My own study is a qualitative exploration of patient and healthcare provider experiences and perspectives of diagnostic delay, in which patients will discuss the subject in focus groups and interviews will be held with healthcare providers. This study should shed light on elements of the diagnostic journey which either facilitate or act as a barrier to diagnosis, hopefully helping uncover issues which can be tackled in healthcare, leading to shorter diagnostic delay and consequent improvements in care and outcomes for patients.

For this study, PPIE is being used to help with the design and language of my topic guides for focus groups and dissemination material. This factors in a number of concerns: I wanted to ensure that 1) my focus groups were not missing important aspects of patient experience, 2) I was communicating with patients so as to be able to converse effectively without needing a jargon-interpreter and 3) I am able to communicate the results outcomes of the study with as wide an interested audience as possible. As a major addendum to point 3), I also want to avoid a common annoyance of PPIE members, which is never finding out the outcomes of the study in which they were involved.

My first PPIE group took place in January and was… enlightening. As it happens, even what I considered to be “lay speak” was still 60-70% jargon (including my study title!).

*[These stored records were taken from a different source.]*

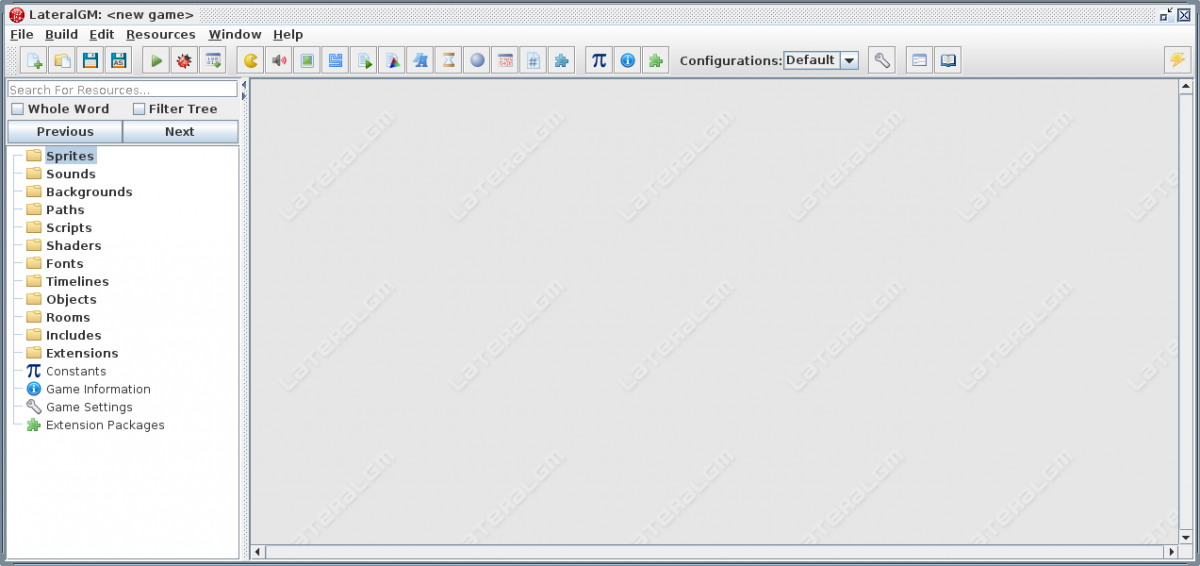Toggle the Filter Tree checkbox

(139, 109)
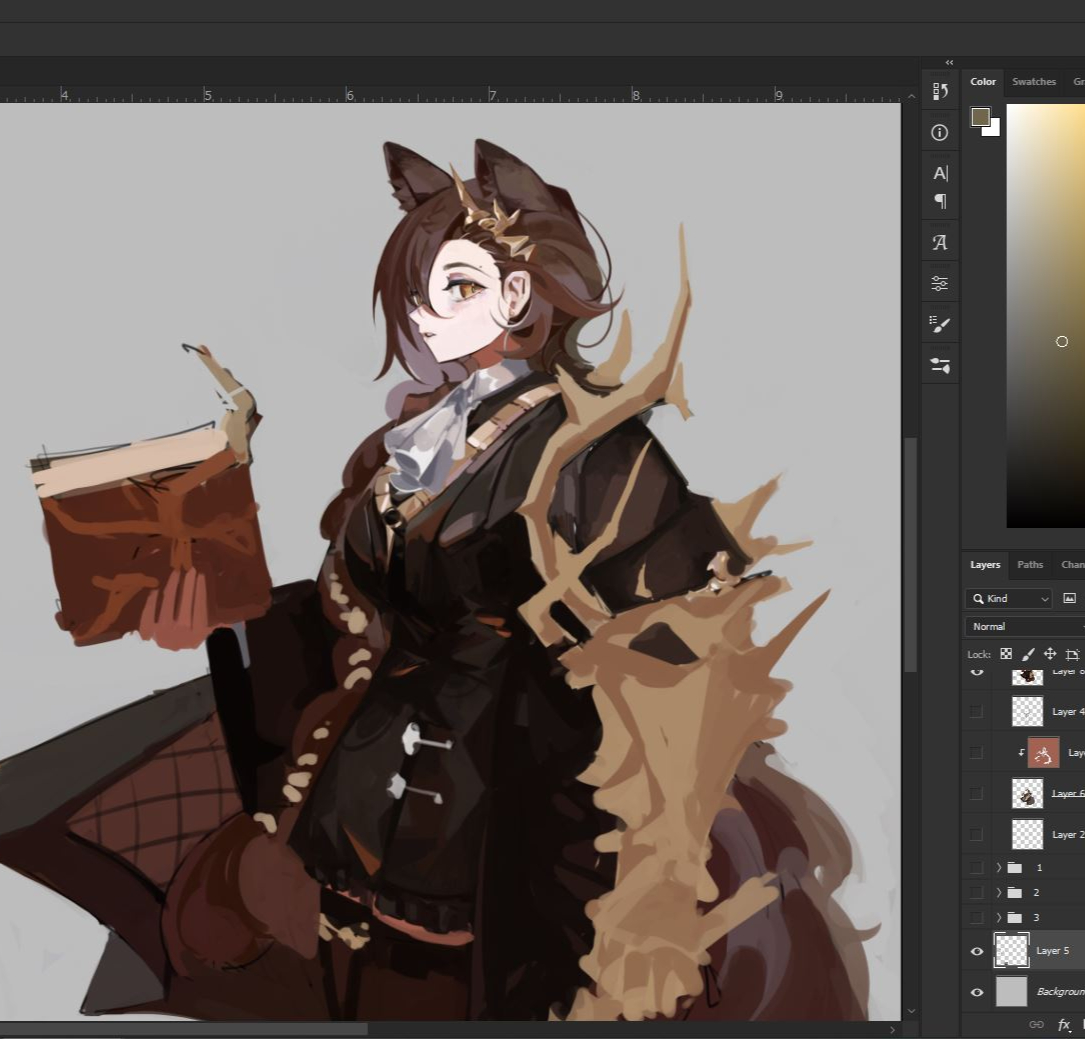This screenshot has width=1085, height=1039.
Task: Click the fx layer style button
Action: pyautogui.click(x=1064, y=1025)
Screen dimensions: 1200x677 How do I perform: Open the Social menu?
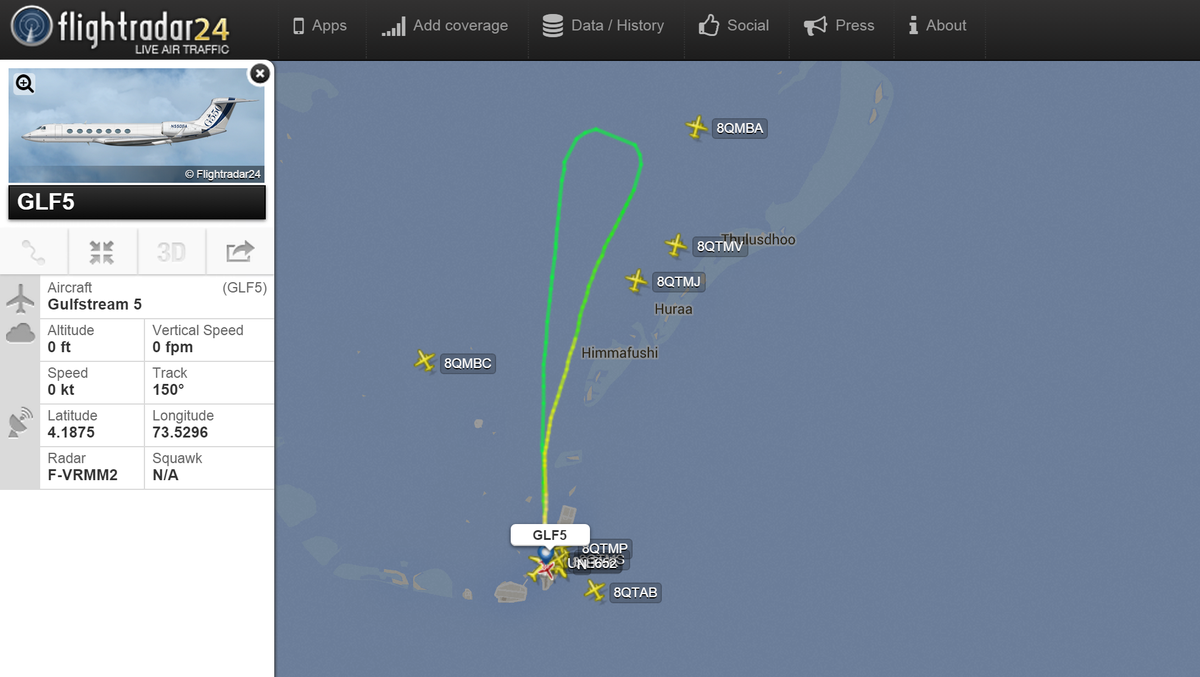(x=734, y=26)
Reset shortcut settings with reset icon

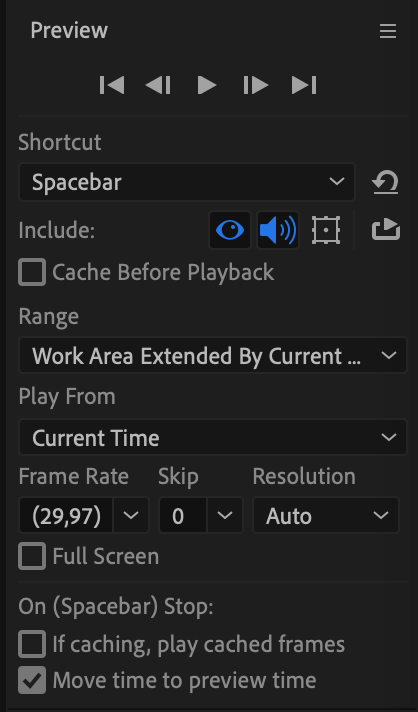(x=385, y=183)
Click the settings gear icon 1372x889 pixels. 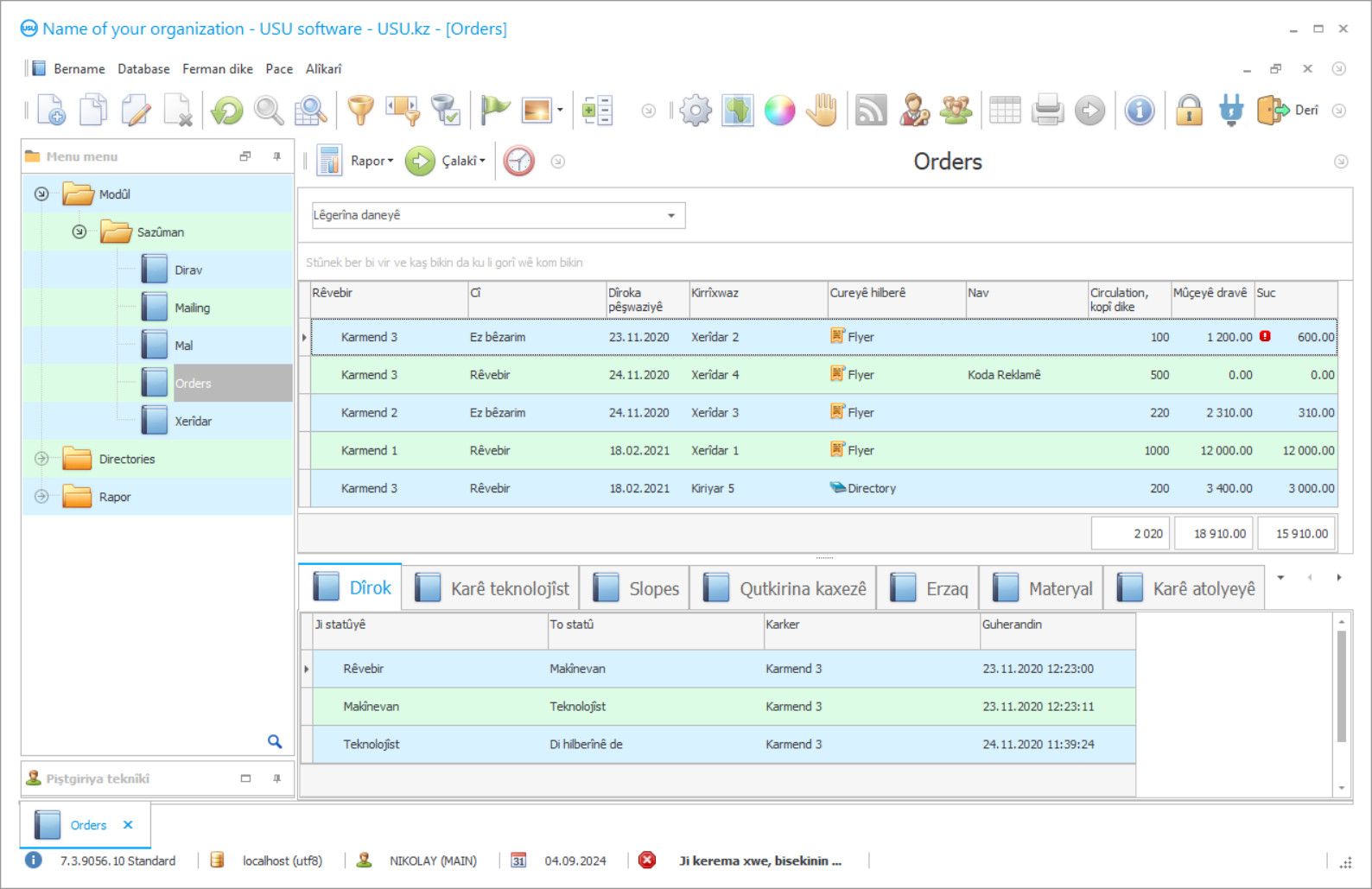click(x=695, y=111)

Additionally, I had missed a few important aspects of patient experience, and failed to realise quite how much time is taken when exploring lives. The importance of time management became readily apparent when, at halfway through our allotted time for the PPIE session, we were nowhere near halfway through the material we were supposed to cover.

A surprising and important outcome of the PPIE session: I had oversimplified the concept of diagnostic delay; a result of reading lots of by rote definitions without adequately considering lived reality. I had been thinking of delay as a period with a very definite start and end point: the moment of symptom onset to the moment of diagnosis. I had not previously considered it, but the moment of diagnosis being an end to delay is sometimes slippery. Communication of diagnosis, if handled badly, can lead to a further, more subtle delay in comprehension and the ability of a patient to adhere fully with treatment. Finding this out in advance of my study proper has been invaluable. It opens a further line of questioning which I would not have otherwise considered.

Finally, a happy outcome of PPIE was just how much it enlivened my own approach to the study. The level of enthusiasm and generosity of communication I received from the PPIE group was humbling. Their very personal investment in the subject of study transformed the study for me from a fascinating area of interest into a world of experiences to be shared and, hopefully, improved.